Témoignage unique sur un siècle de destructions, les « Journaux de guerre » d’Ernst Jünger entrent aujourd’hui en « Pléiade ». L’occasion de dissiper les derniers malentendus à son sujet ? Entretien avec Julien Hervier, directeur de cette édition.

Chronic’art : L’entrée de Jünger en « Pléiade » va-t-elle enfin mettre fin aux controverses à son propos ?

Julien Hervier : Peut-être. La réception de Jünger a toujours été compliquée et paradoxale, aussi bien en France qu’en Allemagne. Pendant la Deuxième Guerre mondiale, à Paris, il était considéré comme le type même du « bon Allemand » par les écrivains collaborateurs : en effet, c’était un Allemand francophile, qui parlait parfaitement le français et qui avait une connaissance exceptionnelle de la littérature française. Il y a peu de Français qui, comme lui, ont lu intégralement les mémoires de Saint-Simon ! Ensuite, dans la deuxième moitié du siècle, bizarrement, il a été mieux accueilli en France qu’en Allemagne, où il n’a jamais cessé de sentir le soufre. C’était paradoxal. Malheureusement, aujourd’hui, une partie de la critique française emboîte le pas à la critique allemande hostile. On retrouve en effet en France depuis quelque temps tout un argumentaire anti-jüngerien, argumentaire qu’on n’entendait jusqu’alors qu’en Allemagne. Ce procès est mené en fait par la gauche marxiste : une fois ses rêves d’une société communiste effondrés, il me semble qu’elle a eu pour réaction de déployer une certaine agressivité envers les personnalités qui avaient toujours été hostiles au marxisme, et c’est le cas de Jünger… Enfin, c’est mon interprétation.

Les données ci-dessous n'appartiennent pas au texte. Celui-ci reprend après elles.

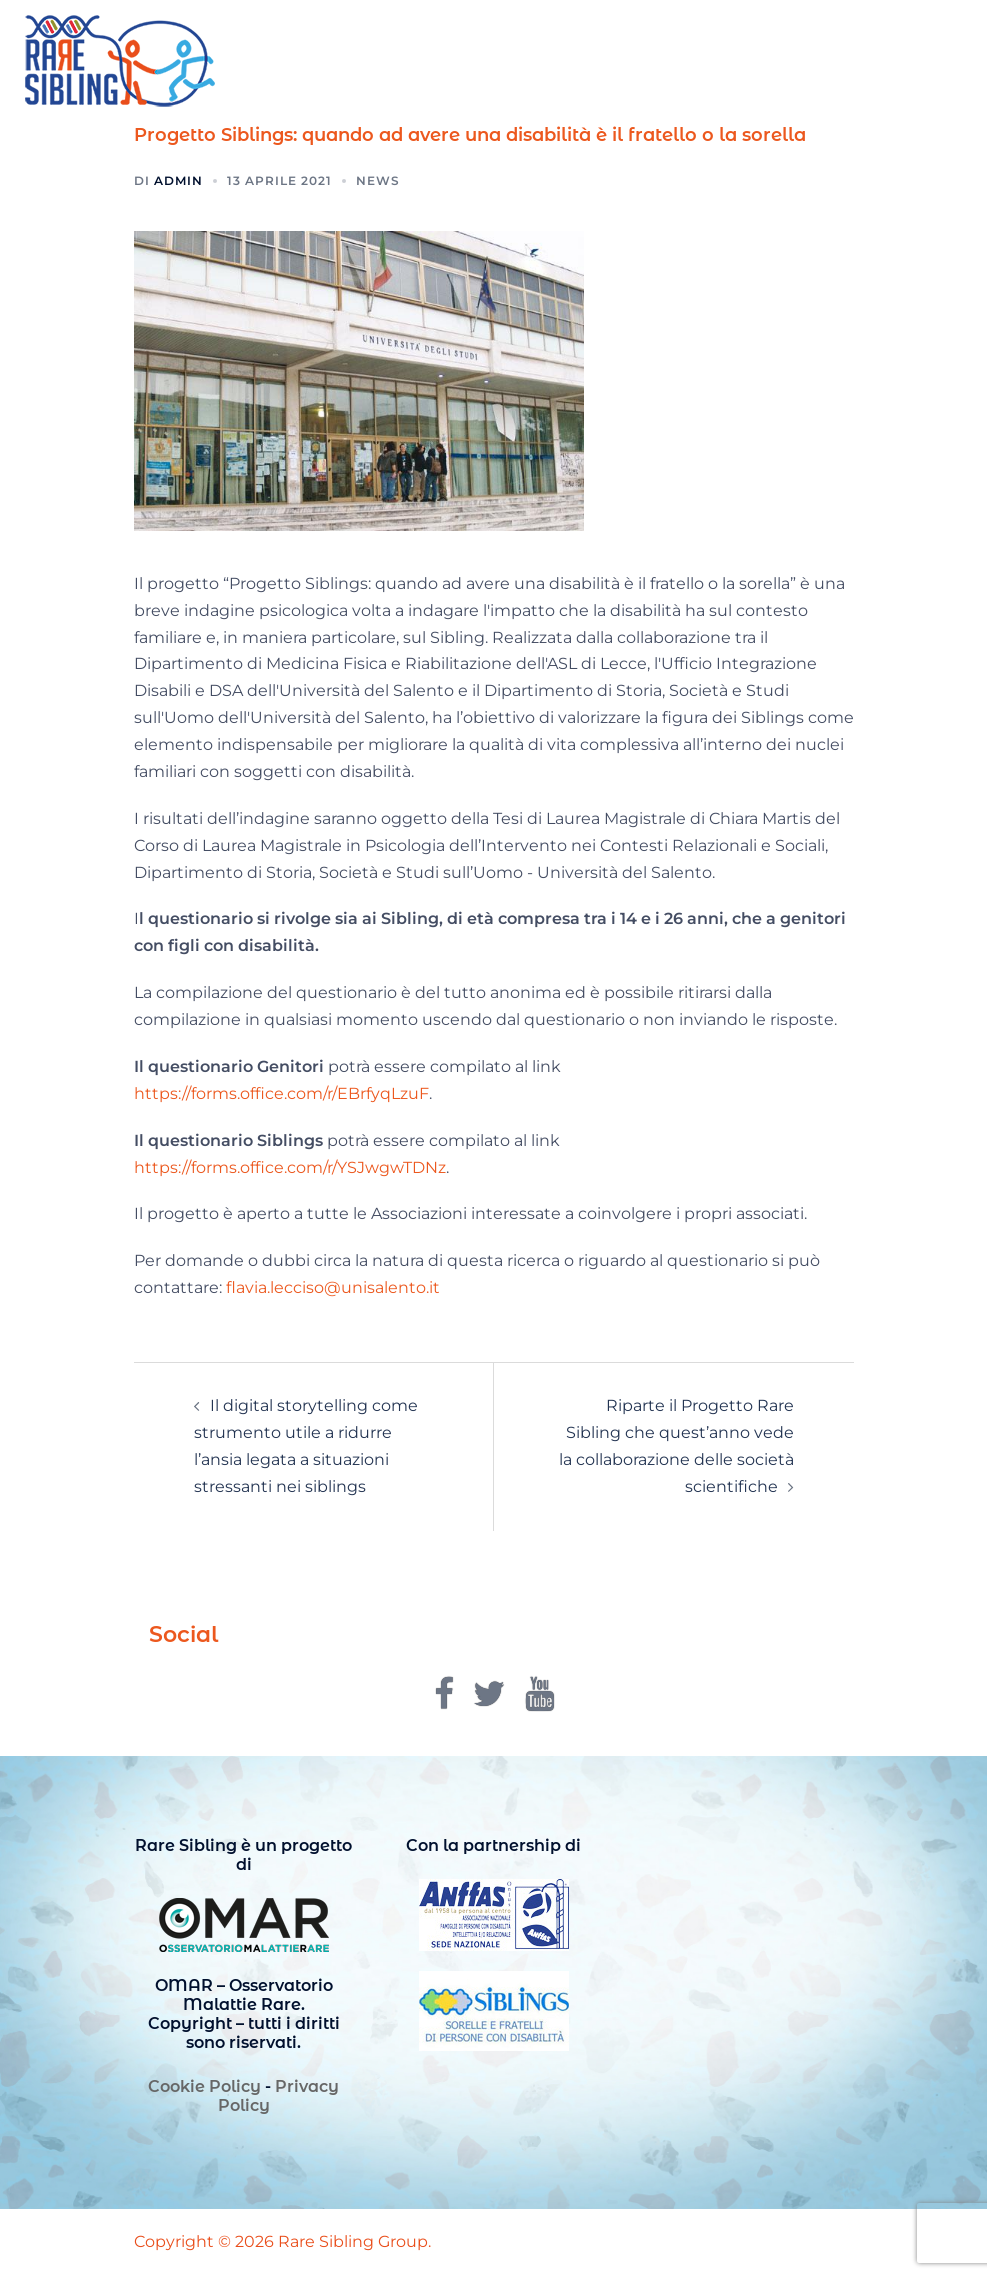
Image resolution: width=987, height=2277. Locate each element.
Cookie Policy (204, 2086)
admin (178, 180)
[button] (923, 62)
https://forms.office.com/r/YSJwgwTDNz (290, 1167)
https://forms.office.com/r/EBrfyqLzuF (281, 1093)
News (378, 180)
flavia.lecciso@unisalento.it (333, 1287)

D’autant qu’il a marquée, parfois même de manière éclatante, son opposition à la politique nazie : l’officier Jünger saluait, militairement, l’étoile jaune, rapportez-vous dans cette édition…

Oui. Soyons clairs : il n’y a jamais eu aucune ambiguïté dans la position de Jünger vis-à-vis du nazisme. Ce qui trouble les gens, c’est qu’après la Première Guerre mondiale, Jünger, en tant que patriote, a été extrêmement malheureux de la défaite allemande. Il faisait partie de ceux qui n’ont pas accepté le traité de Versailles ; par conséquent, il s’est senti en sympathie avec tous les mouvements nationalistes qui attaquaient la République de Weimar et ce traité. Parmi eux, il y avait entre autres les nationaux-socialistes. Mais Jünger s’est vite rendu compte du caractère criminel du mouvement nazi, et il a aussitôt pris ses distances. Goebbels, qui essayait de l’attirer, l’a rencontré de nombreuses fois : à travers Goebbels, Jünger a pu juger de la faiblesse intellectuelle et de l’atroce déficience morale de ces gens. Ce qui l’a pénalisé après la guerre, c’est qu’il n’a pas pris la peine d’expliciter sa position, qui lui paraissait suffisamment claire pour qu’il n’en rajoute pas. Comme il ne s’était pas compromis, il avait l’impression, en toute bonne foi, de s’être conduit convenablement, et de ne pas avoir à se repentir de quoi que ce soit. Il s’est donc soustrait à la rédaction du questionnaire de dénazification, car il trouvait en-dessous de lui d’avoir à se justifier ou à condamner ses anciennes positions nationalistes. On l’a donc trouvé arrogant.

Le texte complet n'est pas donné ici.